Task item: Omit the pictures, but give back every entry below exactly as written.

*** Data extracts ***

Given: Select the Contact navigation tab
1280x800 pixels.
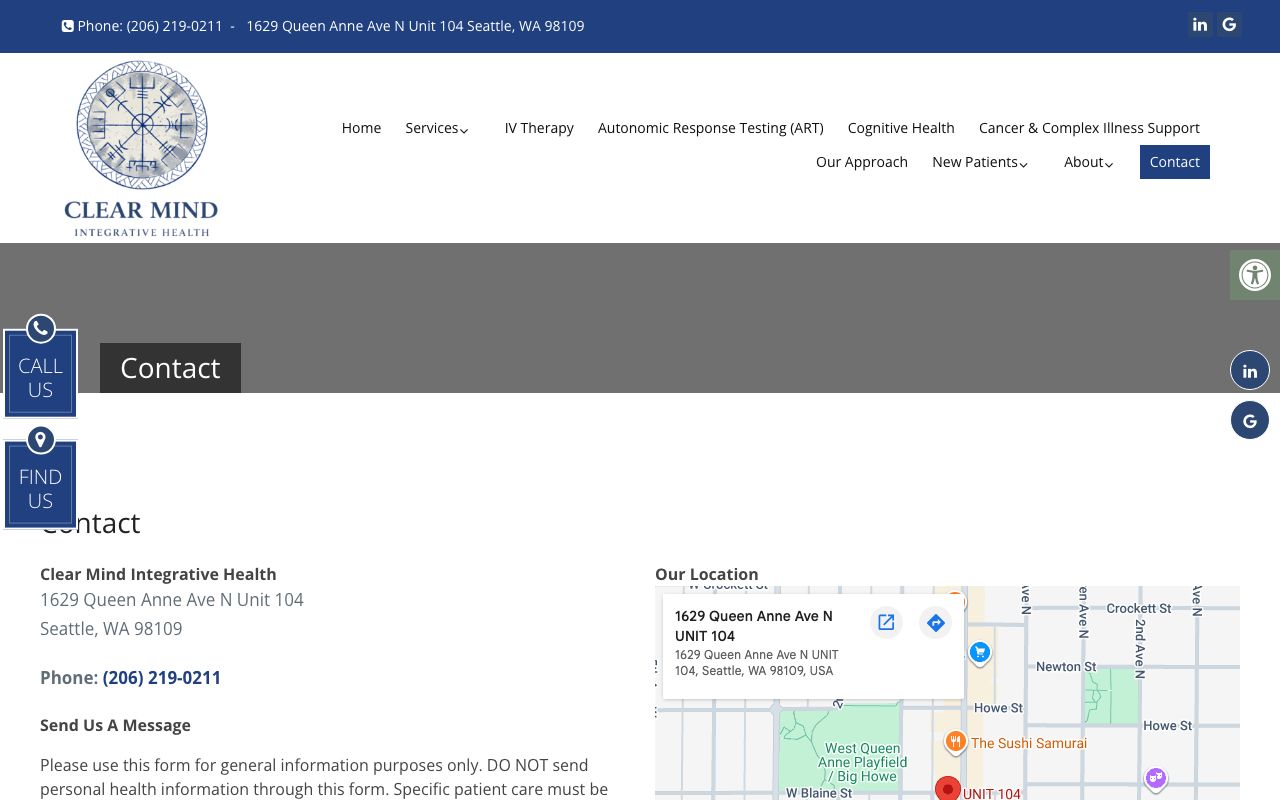Looking at the screenshot, I should tap(1174, 162).
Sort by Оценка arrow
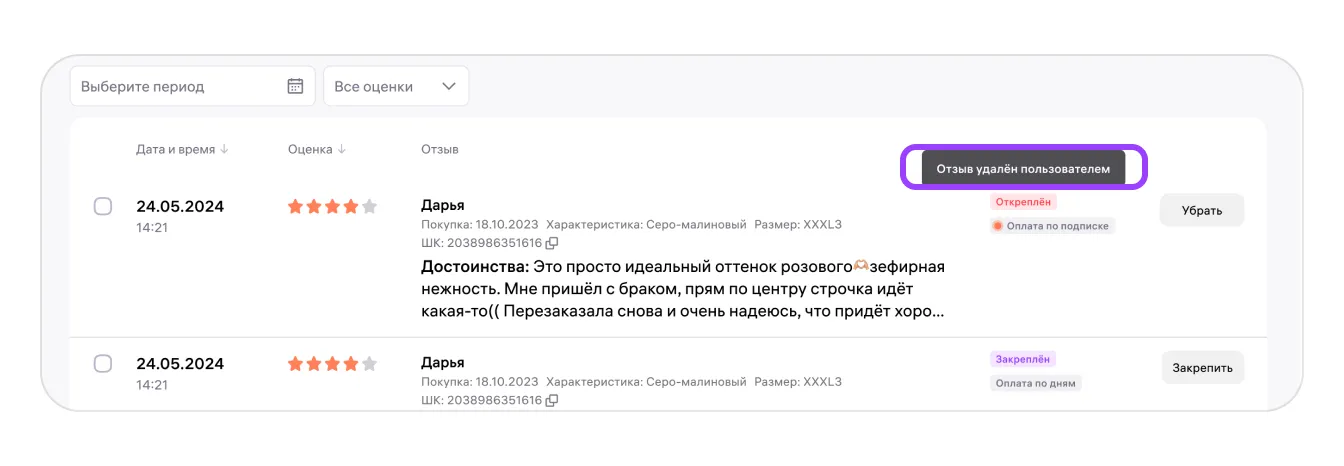The height and width of the screenshot is (466, 1344). [342, 149]
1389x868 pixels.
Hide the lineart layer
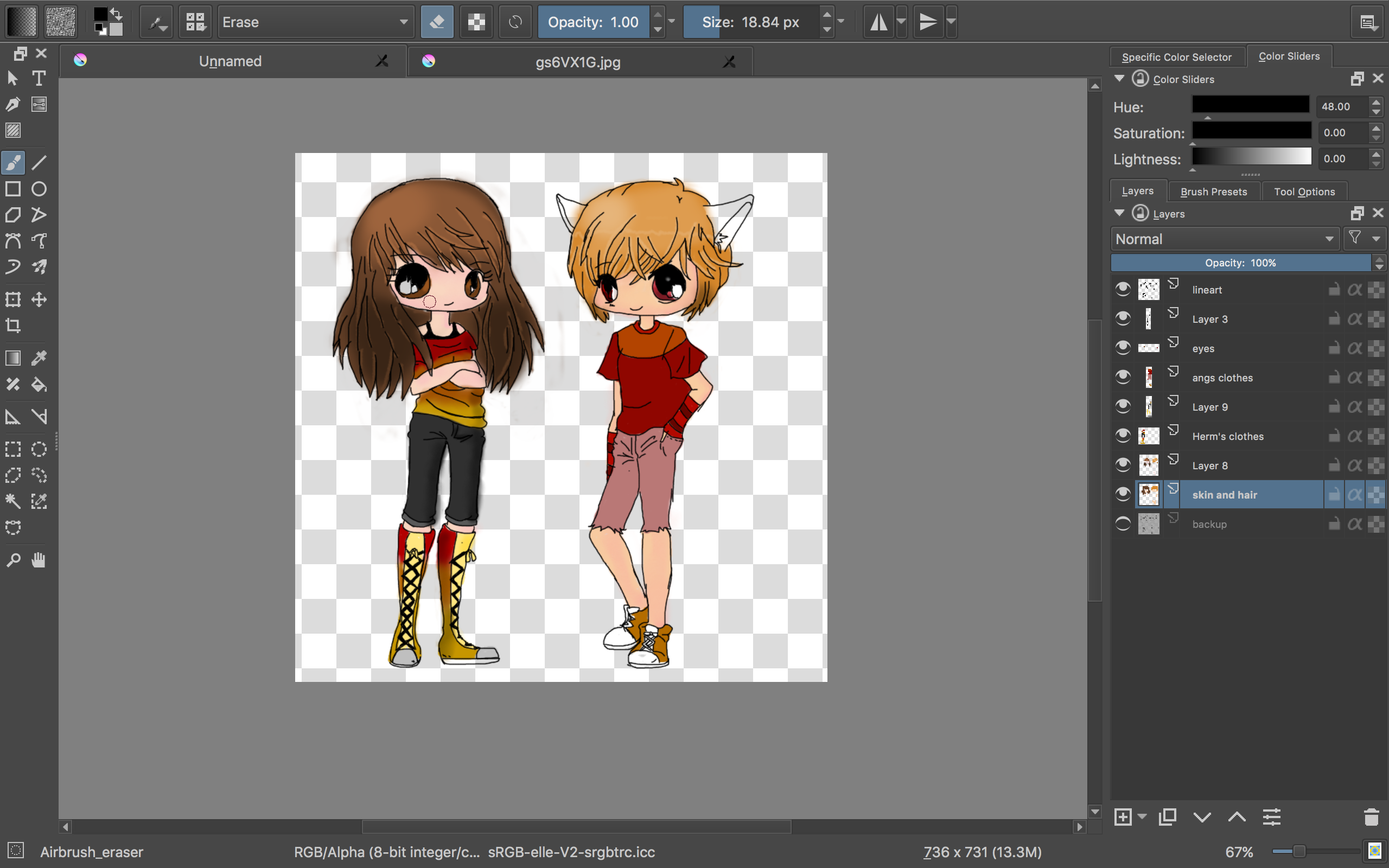click(x=1123, y=289)

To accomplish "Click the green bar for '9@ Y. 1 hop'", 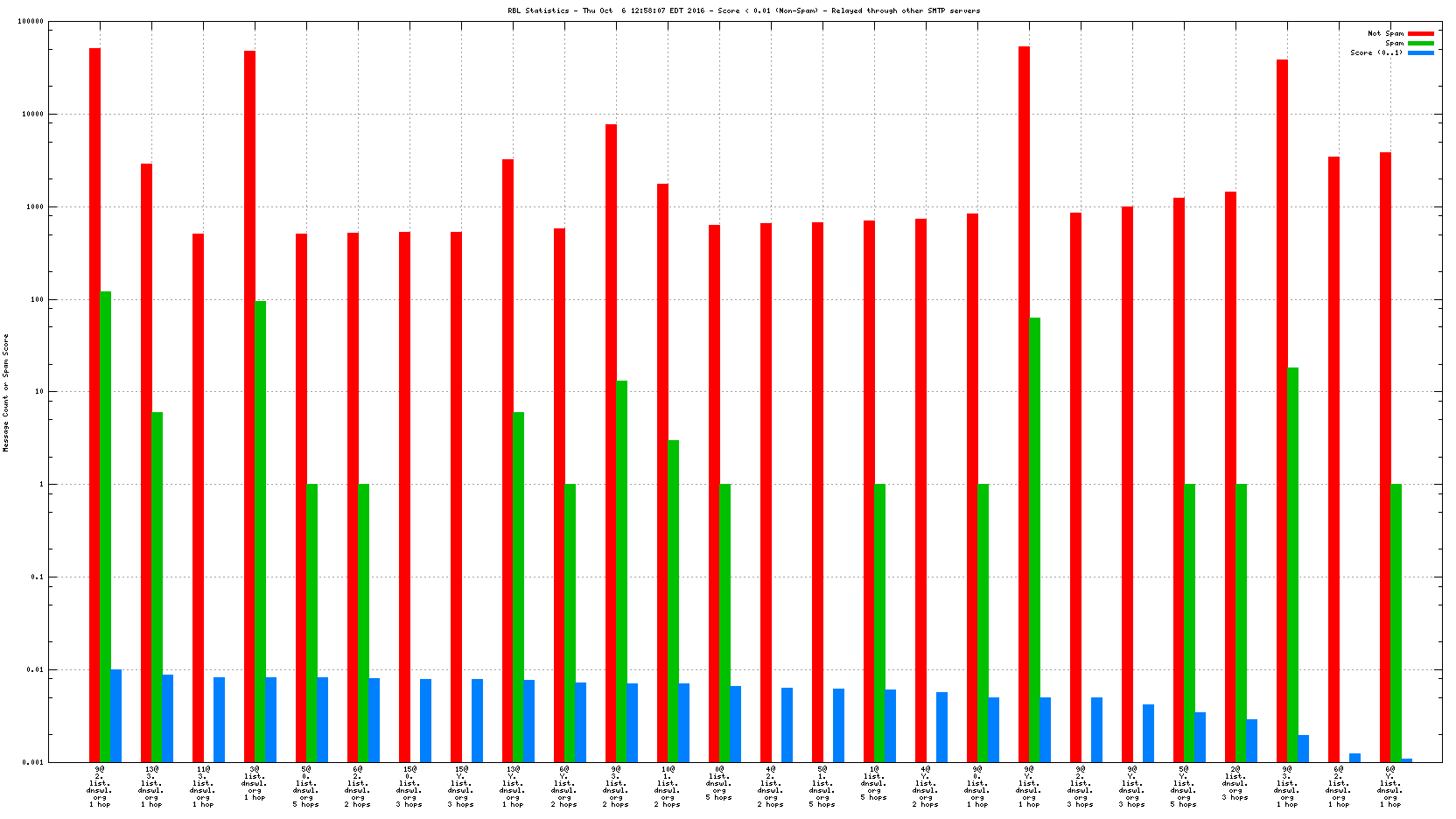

*** End of Data extracts ***

Answer to this exercise:
Given: Select the Contact navigation tab
1280x800 pixels.
Looking at the screenshot, I should tap(1174, 162).
Sort by Оценка arrow
The height and width of the screenshot is (466, 1344). [342, 149]
1389x868 pixels.
Hide the lineart layer
click(x=1123, y=289)

To accomplish "Click the green bar for '9@ Y. 1 hop'", 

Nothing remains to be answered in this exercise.